■ **THE PROBLEM**
Extract the rows from the line containing "Cancel the New Structure dialog" through the end of the rows, and copy them out exactly as they appear, with both ends included.

■ **SUPPLIED DATA**
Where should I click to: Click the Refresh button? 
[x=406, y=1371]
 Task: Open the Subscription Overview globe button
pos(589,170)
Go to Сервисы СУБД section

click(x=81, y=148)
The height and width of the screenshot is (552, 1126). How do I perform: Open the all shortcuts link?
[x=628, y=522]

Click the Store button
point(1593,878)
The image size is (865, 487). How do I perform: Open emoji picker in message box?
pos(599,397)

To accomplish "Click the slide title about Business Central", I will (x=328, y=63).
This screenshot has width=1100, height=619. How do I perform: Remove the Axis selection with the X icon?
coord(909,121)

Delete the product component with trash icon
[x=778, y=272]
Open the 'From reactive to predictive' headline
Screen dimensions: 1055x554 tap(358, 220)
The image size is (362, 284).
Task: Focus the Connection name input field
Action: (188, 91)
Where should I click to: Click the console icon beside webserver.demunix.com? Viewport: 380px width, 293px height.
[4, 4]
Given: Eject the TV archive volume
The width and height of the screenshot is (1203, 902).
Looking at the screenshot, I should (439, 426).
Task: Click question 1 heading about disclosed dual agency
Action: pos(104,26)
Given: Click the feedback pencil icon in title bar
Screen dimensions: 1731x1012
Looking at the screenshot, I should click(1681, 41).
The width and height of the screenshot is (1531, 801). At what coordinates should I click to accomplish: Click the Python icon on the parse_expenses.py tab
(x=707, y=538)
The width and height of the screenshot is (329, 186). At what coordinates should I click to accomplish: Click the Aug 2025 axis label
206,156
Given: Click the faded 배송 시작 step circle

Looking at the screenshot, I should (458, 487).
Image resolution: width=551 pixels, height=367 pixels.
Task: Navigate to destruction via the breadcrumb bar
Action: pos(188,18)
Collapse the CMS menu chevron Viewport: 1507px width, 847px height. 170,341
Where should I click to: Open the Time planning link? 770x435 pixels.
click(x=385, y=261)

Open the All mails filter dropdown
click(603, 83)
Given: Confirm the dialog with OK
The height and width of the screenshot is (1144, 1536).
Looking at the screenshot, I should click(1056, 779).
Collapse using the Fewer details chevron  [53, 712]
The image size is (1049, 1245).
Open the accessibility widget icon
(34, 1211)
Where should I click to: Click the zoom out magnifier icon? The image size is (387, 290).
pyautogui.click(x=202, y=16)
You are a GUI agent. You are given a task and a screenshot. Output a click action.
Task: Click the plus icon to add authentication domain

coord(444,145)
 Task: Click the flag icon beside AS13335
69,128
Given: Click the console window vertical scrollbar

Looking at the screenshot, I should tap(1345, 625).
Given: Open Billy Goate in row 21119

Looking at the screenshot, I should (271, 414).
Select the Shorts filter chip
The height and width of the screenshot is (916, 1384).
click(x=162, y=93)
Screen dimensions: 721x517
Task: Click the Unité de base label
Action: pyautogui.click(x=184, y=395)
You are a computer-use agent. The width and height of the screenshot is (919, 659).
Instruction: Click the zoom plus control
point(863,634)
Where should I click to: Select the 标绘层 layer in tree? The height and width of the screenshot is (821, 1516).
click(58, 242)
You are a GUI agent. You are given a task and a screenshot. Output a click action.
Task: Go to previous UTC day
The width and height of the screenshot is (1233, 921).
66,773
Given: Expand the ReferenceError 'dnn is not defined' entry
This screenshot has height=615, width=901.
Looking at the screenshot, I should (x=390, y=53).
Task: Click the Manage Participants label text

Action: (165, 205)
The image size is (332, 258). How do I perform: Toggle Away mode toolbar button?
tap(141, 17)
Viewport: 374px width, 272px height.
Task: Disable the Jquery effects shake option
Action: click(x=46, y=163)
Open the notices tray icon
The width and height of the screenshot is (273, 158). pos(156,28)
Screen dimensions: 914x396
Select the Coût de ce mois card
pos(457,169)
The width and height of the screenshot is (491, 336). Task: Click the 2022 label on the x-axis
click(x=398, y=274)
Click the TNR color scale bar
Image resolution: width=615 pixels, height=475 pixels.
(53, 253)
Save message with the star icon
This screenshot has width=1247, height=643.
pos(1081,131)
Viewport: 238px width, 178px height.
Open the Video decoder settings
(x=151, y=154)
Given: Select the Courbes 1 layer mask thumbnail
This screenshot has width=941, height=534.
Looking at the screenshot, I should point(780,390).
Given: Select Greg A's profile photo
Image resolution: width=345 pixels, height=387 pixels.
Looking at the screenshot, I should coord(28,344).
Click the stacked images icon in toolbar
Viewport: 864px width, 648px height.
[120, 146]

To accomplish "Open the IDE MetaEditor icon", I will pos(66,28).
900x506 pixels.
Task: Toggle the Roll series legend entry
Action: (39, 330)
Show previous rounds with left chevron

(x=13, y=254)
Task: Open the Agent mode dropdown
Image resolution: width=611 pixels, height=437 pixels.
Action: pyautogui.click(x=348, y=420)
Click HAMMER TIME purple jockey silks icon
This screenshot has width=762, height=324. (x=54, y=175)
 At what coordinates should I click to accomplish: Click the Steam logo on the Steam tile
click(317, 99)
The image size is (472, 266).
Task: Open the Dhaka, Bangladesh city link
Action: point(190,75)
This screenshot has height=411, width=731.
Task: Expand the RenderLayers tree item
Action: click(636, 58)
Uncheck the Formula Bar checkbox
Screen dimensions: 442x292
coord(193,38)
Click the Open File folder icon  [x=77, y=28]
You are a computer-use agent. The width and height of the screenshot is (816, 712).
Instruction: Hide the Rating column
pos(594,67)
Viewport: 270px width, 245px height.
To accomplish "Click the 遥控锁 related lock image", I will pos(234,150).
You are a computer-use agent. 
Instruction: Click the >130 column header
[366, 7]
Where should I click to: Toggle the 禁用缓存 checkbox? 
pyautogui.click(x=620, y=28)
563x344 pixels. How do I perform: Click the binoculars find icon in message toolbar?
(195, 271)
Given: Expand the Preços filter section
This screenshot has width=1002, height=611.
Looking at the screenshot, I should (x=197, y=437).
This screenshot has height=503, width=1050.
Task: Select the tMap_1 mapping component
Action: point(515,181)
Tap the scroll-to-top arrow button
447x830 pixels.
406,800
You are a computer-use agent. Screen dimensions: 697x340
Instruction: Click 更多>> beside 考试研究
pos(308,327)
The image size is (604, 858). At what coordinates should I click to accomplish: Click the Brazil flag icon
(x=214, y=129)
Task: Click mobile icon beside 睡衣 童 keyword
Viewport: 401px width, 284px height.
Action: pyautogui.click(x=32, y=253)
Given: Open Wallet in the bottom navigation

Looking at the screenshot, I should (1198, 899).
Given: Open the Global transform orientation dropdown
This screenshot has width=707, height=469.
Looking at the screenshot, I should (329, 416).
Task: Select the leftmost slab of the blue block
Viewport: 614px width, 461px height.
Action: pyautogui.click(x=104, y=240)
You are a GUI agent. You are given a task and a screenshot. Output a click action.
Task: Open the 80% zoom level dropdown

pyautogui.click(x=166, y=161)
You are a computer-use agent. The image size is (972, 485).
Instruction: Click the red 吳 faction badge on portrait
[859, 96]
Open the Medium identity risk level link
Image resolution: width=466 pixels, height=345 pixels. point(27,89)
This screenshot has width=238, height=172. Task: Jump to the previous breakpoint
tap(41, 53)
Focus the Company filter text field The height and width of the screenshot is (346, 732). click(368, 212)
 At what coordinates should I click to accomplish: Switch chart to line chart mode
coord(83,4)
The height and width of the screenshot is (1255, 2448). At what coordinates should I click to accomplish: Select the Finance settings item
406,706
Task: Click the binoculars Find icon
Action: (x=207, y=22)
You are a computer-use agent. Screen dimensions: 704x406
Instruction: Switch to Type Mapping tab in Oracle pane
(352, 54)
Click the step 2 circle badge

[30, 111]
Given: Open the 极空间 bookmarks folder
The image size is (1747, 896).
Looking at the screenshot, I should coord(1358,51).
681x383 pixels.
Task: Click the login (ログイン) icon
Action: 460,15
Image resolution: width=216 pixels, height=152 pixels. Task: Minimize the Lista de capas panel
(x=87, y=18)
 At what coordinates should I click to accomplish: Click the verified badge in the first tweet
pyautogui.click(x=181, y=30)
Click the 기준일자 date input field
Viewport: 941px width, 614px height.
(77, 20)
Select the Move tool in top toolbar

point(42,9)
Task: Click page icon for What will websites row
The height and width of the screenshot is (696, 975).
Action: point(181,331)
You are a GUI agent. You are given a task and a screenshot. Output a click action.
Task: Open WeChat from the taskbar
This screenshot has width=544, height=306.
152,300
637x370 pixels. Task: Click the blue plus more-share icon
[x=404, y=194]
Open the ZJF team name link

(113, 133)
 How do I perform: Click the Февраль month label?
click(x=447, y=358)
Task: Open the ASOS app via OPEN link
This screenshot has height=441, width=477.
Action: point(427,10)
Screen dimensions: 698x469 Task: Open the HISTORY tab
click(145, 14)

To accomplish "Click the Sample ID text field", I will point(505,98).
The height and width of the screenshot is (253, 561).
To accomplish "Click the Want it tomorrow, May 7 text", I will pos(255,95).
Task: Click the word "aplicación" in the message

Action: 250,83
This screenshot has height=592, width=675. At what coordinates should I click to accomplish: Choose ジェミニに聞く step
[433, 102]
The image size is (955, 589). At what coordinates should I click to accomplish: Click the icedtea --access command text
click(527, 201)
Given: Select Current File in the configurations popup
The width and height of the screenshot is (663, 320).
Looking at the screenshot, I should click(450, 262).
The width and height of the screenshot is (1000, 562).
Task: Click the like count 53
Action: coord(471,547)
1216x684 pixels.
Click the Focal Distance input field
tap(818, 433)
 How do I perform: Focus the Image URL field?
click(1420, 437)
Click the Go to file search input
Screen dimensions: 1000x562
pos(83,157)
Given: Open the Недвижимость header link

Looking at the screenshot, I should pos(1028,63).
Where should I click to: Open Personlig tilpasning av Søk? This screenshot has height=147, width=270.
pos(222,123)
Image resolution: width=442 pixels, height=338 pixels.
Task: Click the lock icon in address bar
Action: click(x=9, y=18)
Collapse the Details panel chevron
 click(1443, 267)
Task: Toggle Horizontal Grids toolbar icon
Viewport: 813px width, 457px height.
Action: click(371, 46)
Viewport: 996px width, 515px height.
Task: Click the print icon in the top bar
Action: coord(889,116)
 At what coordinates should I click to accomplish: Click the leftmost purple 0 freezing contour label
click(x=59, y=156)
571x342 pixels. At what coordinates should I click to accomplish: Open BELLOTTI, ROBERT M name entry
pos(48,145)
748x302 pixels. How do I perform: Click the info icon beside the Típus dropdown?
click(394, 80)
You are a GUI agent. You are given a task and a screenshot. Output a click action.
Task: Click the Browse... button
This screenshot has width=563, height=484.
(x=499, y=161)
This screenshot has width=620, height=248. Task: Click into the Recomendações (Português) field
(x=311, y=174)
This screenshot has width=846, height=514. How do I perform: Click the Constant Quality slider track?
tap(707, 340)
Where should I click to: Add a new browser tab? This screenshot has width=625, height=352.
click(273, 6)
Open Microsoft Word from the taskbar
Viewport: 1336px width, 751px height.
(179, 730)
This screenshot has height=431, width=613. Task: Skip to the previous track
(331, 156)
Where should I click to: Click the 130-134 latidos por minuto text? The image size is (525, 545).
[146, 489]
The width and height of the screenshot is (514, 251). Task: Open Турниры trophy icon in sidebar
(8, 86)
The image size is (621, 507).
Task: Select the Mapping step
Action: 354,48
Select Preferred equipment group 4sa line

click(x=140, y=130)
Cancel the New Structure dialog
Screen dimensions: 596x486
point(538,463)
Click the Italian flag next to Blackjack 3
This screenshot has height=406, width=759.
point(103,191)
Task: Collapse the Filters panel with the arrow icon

■ **FULL OUTPUT**
Cancel the New Structure dialog
Screen dimensions: 596x486
point(538,463)
Click the Italian flag next to Blackjack 3
This screenshot has height=406, width=759.
point(103,191)
Task: Collapse the Filters panel with the arrow icon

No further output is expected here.